EXTRACT TO READ START

The variant matters. During the Delta period, the stillbirth rate among COVID-positive deliveries jumped to 2.70%, four times higher than the baseline. During Omicron, the stillbirth rate dropped to about 0.9% in unvaccinated women. Pregnancy complications overall followed a similar pattern: 35.2% during Delta versus 30.3% during Omicron.
What Happens to the Placenta
COVID-19 can cause inflammation in the placenta, the organ that delivers oxygen and nutrients to your baby. Researchers have found that placentas from infected women sometimes show a pattern of immune cells flooding the space between the placenta’s tiny finger-like projections (called villi), along with damage to the outer layer of cells that normally forms a barrier between your blood and the baby’s. When both of these occur together, the virus is more likely to cross from mother to baby. Other findings include inflammation of the umbilical cord and signs of disrupted blood flow on either the maternal or fetal side of the placenta.
Can the Baby Get Infected?
Vertical transmission, where the virus passes from mother to baby before or during birth, happens but is uncommon. A large meta-analysis of 204 studies estimated the overall rate at about 4%. Most newborns who do test positive have mild or no symptoms. The placental barrier is effective at blocking the virus in the vast majority of cases, though the inflammation described above can sometimes compromise that protection.
Higher Cesarean Delivery Rates
Studies from the earlier pandemic found that cesarean delivery rates were notably higher among women hospitalized with COVID-19, with one review reporting 77.7% of deliveries were surgical. That number is somewhat misleading. COVID-19 alone is not a reason to perform a cesarean. The higher rate reflects the fact that severely ill women are more likely to need early or emergency delivery for their own health or the baby’s. When the infection is mild and the pregnancy is otherwise progressing normally, vaginal delivery remains appropriate. Close monitoring of the baby’s status during labor helps avoid the need for emergency surgery.

EXTRACT TO READ END
GIVEN DATA START

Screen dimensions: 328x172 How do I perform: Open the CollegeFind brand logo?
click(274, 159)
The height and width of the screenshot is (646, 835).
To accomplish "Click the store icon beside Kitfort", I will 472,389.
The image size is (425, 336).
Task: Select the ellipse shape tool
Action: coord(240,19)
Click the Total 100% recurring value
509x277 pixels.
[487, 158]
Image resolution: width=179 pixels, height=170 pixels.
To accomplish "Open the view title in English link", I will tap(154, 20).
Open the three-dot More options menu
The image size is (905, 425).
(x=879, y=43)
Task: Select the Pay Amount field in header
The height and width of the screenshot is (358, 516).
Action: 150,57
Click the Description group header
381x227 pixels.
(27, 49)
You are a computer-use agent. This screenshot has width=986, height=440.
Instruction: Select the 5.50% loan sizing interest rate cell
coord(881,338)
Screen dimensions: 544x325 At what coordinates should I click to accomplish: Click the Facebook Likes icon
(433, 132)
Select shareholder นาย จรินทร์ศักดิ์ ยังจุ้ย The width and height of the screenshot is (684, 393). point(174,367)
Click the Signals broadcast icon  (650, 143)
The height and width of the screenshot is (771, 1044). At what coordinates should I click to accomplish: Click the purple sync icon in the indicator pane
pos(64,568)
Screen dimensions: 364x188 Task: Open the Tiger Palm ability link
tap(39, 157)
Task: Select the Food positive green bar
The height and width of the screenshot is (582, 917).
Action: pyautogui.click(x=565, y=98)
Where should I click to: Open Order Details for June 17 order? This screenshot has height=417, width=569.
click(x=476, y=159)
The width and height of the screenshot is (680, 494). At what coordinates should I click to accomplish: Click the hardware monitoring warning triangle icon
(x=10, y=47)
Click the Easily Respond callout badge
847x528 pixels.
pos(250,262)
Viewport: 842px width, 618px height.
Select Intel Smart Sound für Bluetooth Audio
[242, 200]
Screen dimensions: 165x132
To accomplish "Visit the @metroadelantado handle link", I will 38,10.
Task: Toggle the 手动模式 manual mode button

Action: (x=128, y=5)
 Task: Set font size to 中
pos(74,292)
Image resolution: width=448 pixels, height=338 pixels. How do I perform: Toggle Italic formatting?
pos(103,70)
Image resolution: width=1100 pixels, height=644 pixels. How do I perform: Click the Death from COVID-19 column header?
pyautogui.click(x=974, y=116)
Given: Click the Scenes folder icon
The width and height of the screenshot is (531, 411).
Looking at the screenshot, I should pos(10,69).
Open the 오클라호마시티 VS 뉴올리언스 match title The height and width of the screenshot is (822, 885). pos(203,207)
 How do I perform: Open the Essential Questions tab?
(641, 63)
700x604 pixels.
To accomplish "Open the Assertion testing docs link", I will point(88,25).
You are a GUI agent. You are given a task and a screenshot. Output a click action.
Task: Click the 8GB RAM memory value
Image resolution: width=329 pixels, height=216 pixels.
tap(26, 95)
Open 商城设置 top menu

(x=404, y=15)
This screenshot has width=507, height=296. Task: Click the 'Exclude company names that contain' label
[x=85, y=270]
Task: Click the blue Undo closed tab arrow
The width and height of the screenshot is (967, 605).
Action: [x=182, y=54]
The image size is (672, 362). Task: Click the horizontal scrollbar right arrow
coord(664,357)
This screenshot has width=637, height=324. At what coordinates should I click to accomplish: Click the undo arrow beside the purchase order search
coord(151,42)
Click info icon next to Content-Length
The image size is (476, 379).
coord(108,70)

GIVEN DATA END

YOUR OBJECTIVE:
Please give the overall rate of vertical transmission that the meta-analysis of 204 studies estimated, according to the text on COVID-19 in pregnancy.

OUTPUT:
About 4%.